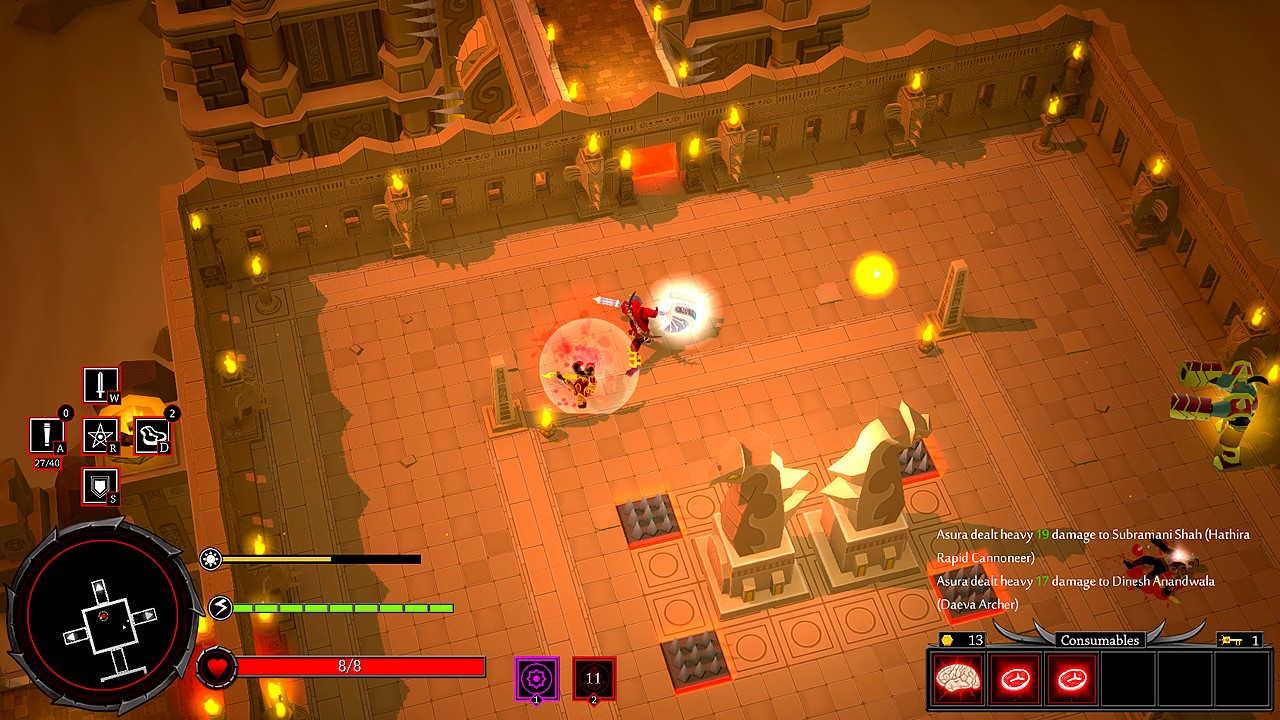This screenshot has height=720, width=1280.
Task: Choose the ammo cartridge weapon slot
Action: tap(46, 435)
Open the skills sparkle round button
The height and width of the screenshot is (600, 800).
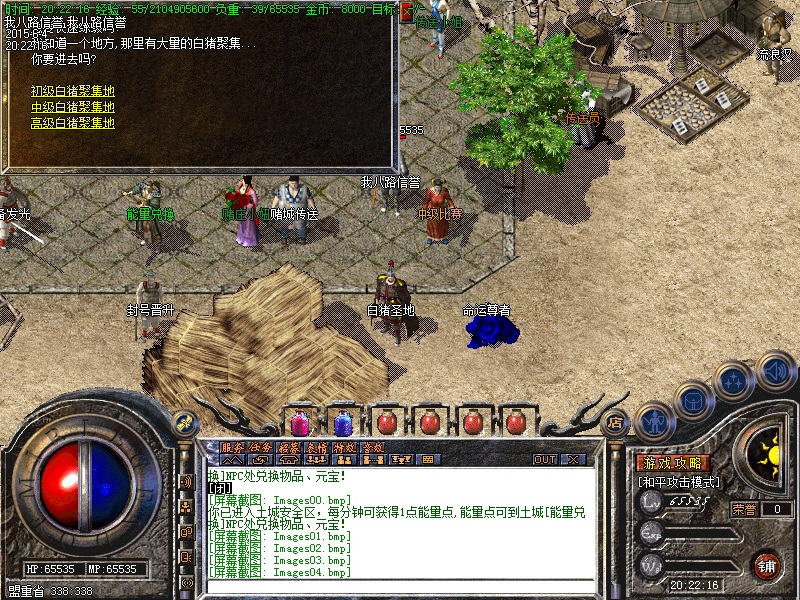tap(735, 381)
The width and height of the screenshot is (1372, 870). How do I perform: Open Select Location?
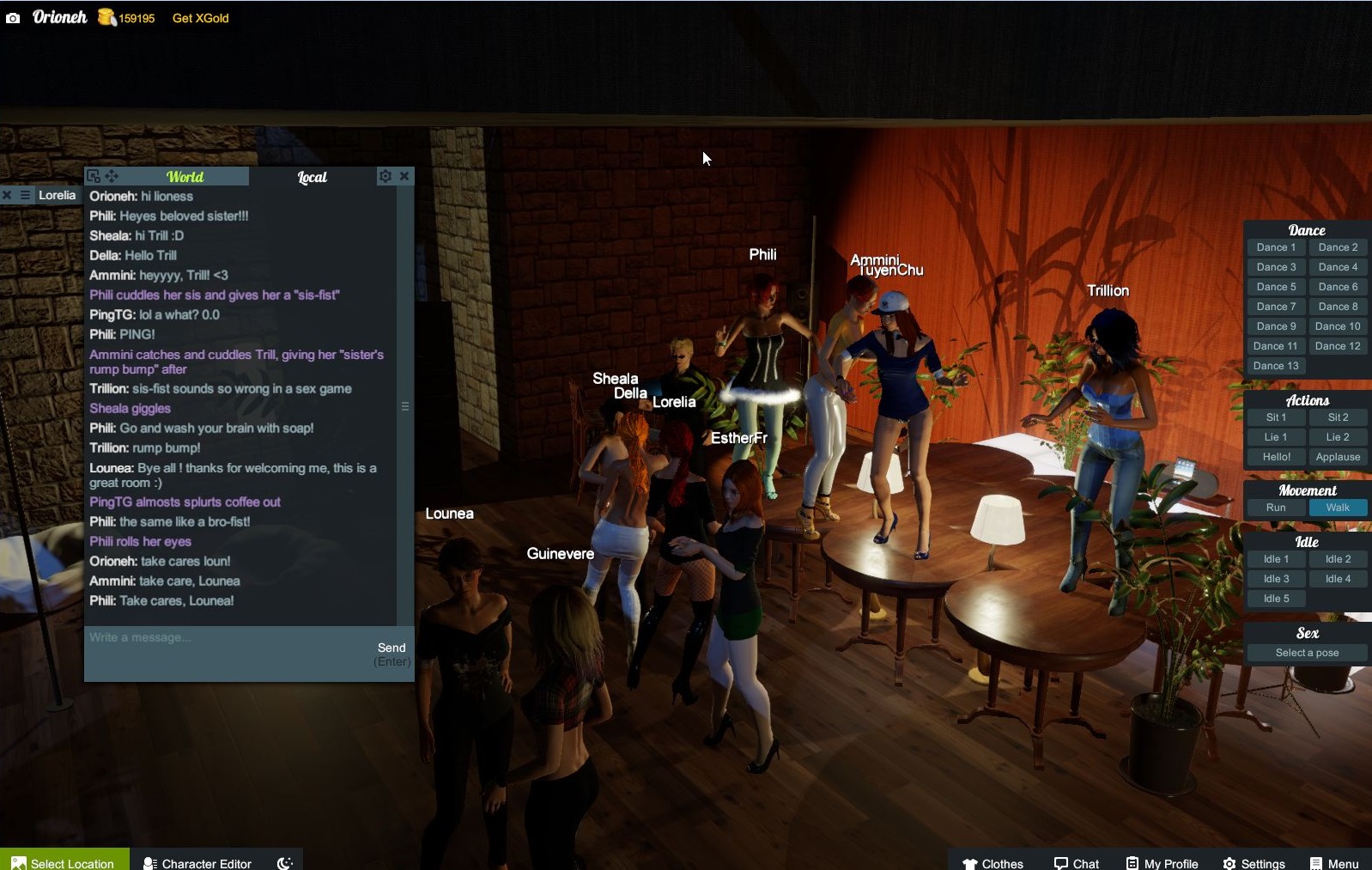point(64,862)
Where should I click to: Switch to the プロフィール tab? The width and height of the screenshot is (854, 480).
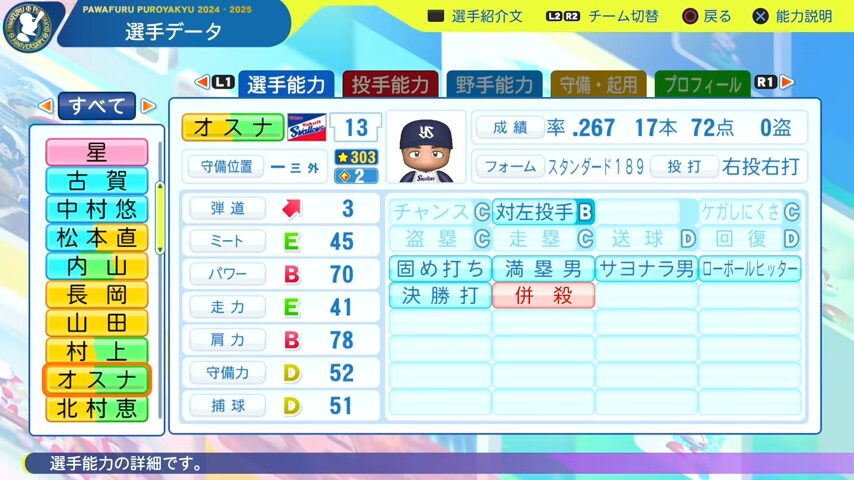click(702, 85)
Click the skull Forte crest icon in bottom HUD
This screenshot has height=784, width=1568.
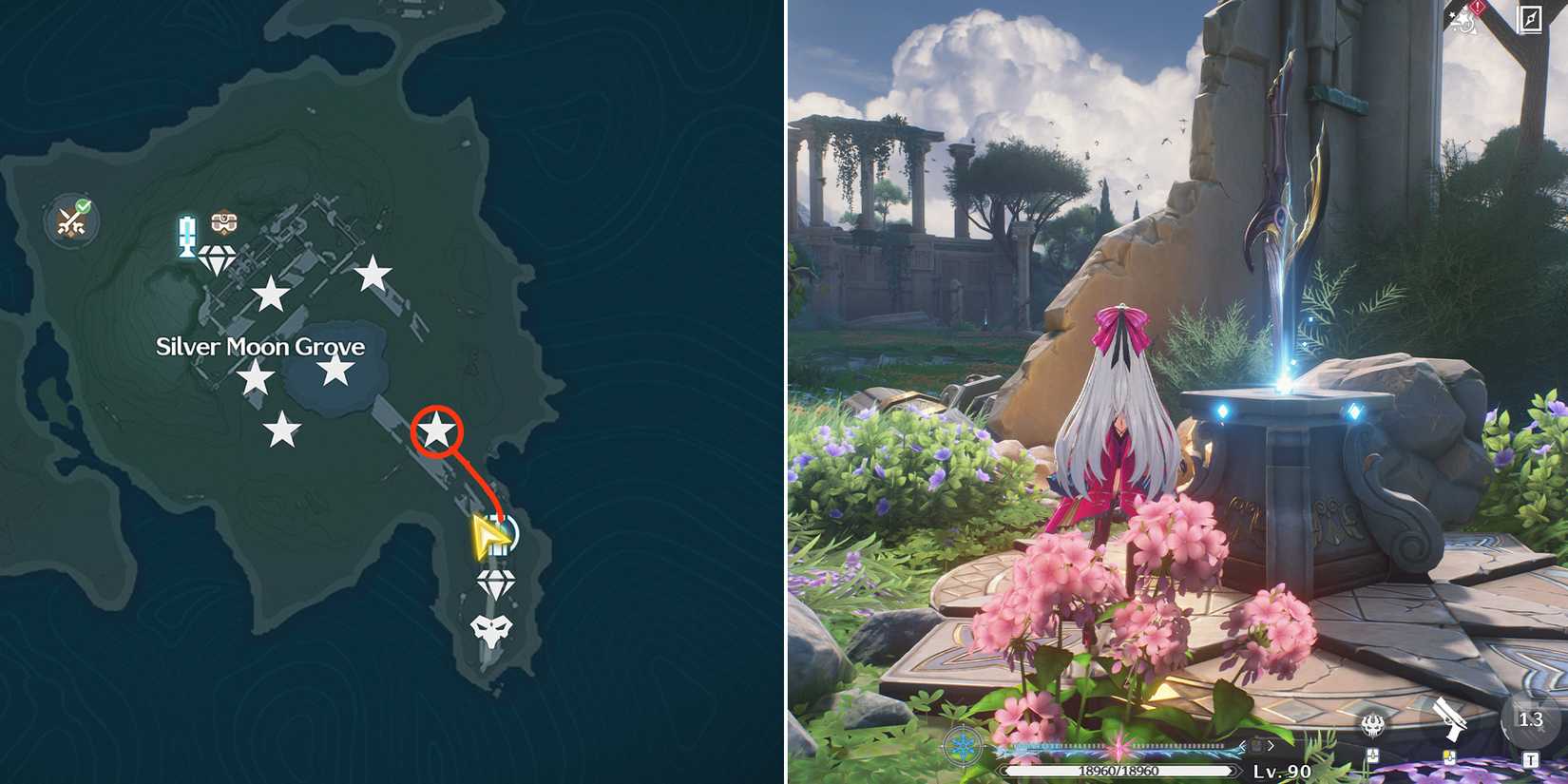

################

_Task to carry out:_ Arrange every line of the rows above as a Markdown table with the columns No. and Line, numbering the lines and omitting any blank ones. Leave out the pictures.

_Result of this exercise:_
| No. | Line |
|---|---|
| 1 | This screenshot has height=720, width=1280. |
| 2 | Task: Choose the ammo cartridge weapon slot |
| 3 | Action: tap(46, 435) |
| 4 | Open the skills sparkle round button |
| 5 | The height and width of the screenshot is (600, 800). |
| 6 | tap(735, 381) |
| 7 | The width and height of the screenshot is (1372, 870). How do I perform: Open Select Location? |
| 8 | point(64,862) |
| 9 | Where should I click to: Switch to the プロフィール tab? The width and height of the screenshot is (854, 480). |
| 10 | click(702, 85) |
| 11 | Click the skull Forte crest icon in bottom HUD |
| 12 | This screenshot has height=784, width=1568. |